By Cathy Ingalls, Albany Regional Museum board member

Bill Maddy, Mike Franklin and Barbara Wallace Cullicott still have fresh memories of going to drive-in movie theaters while growing up in Albany and Corvallis.

And now a new generation of young and old is heading to the impromptu drive-ins setting up in business parking lots around the country.

The trend gives people the chance to escape from the confines of their homes during the pandemic, and it allows property owners to make extra money.

Small businesses are taking advantage of the drive-in craze and so are the larger stores, such as Walmart, which is expected to have 160 drive-ins ready to show feature films in August.

Maddy, of Albany, recalls heading to the drive-in when it was on Santiam Highway. It opened in 1953 and closed in 1968. The Bi-Mart store and the Sizzler restaurant are located there now.

In 1970, a drive-in opened on Cinema Way near Tangent. The screen was torn down in 1986, and today the projection/concession stand is all that remains.

He also saw movies at the Midway Drive-In at 5995 N.E. Highway 20.

The complex that opened in 1949 was torn down in the 1980s, and now the land is worked by Autumn Seed Co.

The Midway sign announcing films was restored and hung on the former Great Harvest Bread Co. building on First Street in downtown Corvallis. Instead of announcing movies, poetry and limericks appear on the board.

Midway Theater sign in Corvallis, photo courtesy Michael Franklin.

Midway Theater sign in Corvallis, photo courtesy Michael Franklin.

Maddy called going to drive-ins with his brothers and friends a “big adventure.”

“The drive-in had double and sometimes triple features so if we could stay awake for all of them that meant that we would get home very late at night,” he said.

James Bond films were Maddy’s favorites.


“When the admission fee was based on a per person basis, part of the fun was to hide a friend or brother in the trunk,” he said. “When the fee was only $5 per car, we still tried to get as many people as possible in the car.”

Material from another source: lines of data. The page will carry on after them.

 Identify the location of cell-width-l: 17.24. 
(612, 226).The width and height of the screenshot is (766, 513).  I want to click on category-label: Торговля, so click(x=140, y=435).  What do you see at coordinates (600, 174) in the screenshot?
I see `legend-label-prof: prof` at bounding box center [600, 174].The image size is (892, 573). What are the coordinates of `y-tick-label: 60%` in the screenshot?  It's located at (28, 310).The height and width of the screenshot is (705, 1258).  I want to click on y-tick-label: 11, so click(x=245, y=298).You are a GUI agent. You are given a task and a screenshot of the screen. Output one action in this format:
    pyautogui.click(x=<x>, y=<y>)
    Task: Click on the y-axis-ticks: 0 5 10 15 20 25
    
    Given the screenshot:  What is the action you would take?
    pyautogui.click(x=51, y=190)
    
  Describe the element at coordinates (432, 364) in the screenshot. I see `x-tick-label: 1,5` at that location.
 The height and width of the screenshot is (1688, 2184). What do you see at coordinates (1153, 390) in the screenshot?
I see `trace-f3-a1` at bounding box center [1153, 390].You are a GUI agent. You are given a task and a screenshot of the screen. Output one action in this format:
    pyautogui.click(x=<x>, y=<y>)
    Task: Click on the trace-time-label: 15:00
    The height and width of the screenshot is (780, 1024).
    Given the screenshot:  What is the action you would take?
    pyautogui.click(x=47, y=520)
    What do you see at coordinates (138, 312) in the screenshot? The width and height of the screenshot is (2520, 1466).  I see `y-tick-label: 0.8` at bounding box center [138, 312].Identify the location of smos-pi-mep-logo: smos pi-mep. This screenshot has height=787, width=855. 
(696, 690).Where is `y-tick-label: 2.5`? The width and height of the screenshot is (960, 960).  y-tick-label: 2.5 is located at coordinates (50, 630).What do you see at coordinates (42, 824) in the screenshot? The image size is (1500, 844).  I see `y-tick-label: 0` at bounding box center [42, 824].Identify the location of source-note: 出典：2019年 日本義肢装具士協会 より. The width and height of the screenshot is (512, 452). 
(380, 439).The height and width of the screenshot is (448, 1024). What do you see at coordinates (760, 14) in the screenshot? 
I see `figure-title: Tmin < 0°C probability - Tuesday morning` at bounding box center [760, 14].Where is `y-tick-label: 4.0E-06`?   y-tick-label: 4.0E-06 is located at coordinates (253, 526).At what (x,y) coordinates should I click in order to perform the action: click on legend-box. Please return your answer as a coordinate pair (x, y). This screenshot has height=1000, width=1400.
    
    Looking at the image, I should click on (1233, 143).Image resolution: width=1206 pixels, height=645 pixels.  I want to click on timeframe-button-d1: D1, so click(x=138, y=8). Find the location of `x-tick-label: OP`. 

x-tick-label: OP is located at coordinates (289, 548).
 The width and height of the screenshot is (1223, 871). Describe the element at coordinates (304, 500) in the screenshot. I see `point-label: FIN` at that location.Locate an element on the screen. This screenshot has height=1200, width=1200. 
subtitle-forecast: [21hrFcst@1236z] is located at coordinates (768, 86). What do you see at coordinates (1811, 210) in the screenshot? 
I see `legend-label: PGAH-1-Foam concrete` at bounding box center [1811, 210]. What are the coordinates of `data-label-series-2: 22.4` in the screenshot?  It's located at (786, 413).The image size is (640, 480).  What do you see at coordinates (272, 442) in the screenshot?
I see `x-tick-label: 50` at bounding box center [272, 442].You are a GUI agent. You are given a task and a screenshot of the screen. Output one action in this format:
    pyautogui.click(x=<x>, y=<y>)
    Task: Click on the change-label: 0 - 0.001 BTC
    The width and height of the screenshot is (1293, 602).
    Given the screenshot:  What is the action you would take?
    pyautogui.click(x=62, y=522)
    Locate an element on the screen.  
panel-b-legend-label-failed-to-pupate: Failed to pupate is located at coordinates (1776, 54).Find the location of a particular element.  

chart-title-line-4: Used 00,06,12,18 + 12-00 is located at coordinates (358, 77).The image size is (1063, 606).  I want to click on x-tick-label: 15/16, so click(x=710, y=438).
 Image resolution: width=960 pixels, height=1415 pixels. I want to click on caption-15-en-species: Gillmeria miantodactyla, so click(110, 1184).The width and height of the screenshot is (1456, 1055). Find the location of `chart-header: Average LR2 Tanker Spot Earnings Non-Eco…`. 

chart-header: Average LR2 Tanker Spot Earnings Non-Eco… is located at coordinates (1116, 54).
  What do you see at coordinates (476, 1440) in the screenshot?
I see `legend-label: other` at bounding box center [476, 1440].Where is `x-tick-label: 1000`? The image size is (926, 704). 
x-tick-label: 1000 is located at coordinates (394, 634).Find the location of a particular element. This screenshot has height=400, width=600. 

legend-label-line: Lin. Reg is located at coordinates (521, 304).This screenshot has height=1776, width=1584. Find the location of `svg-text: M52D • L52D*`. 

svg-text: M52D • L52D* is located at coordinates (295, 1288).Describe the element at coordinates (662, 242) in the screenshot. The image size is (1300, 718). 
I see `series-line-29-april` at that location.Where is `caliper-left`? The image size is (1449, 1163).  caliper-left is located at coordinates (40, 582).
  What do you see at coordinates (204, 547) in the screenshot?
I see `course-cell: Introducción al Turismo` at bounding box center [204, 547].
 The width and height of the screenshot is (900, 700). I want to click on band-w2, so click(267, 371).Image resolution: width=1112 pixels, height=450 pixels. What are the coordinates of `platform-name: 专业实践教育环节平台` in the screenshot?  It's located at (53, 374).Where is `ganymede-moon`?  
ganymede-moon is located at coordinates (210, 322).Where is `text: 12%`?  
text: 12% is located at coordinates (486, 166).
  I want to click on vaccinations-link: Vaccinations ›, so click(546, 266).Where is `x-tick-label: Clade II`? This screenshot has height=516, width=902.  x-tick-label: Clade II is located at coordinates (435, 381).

The practice, Maddy said, enabled everyone to have enough money left over to pay for popcorn and other treats offered at the snack bar.

Franklin of Corvallis remembers that his parents weren’t big moviegoers as a couple, but they would take Franklin and his two younger brothers to the Midway to save on babysitting costs. He believes that his parents thought that the boys would behave and just go to sleep in the backseat.

“That eventually did happen but not after being yelled at for fighting or at least making excessive noise,” Franklin said.

He also remembers windows being damaged when drivers forgot to remove the speakers hooked there before driving away.

Cullicott, formerly of Corvallis and now of Lake Oswego, noted
“on one trip to the Midway it was raining so hard that it was difficult to see the screen clearly, and the rain came in the very small crack left because the speaker was hung from the window.”

Drive-in entertainment was most popular in the United States during the late 1940s and 1960s.

That’s because after World War II, more people were buying automobiles when fuel rationing was lifted.

Helping spur the drive-in popularity was parents could take the family to a movie at a lower cost than going to a theater, and young people found drive-ins ideal for a first date.

By 1951, the number of drive-ins had increased from its 1947 total of 155 to 4,151.

Drive-in attendance declined in the late 1960s because there were more home entertainment options, such as color and cable TV, VCRs and video rental.

In October 2019, it was reported that 305 drive-ins remained open.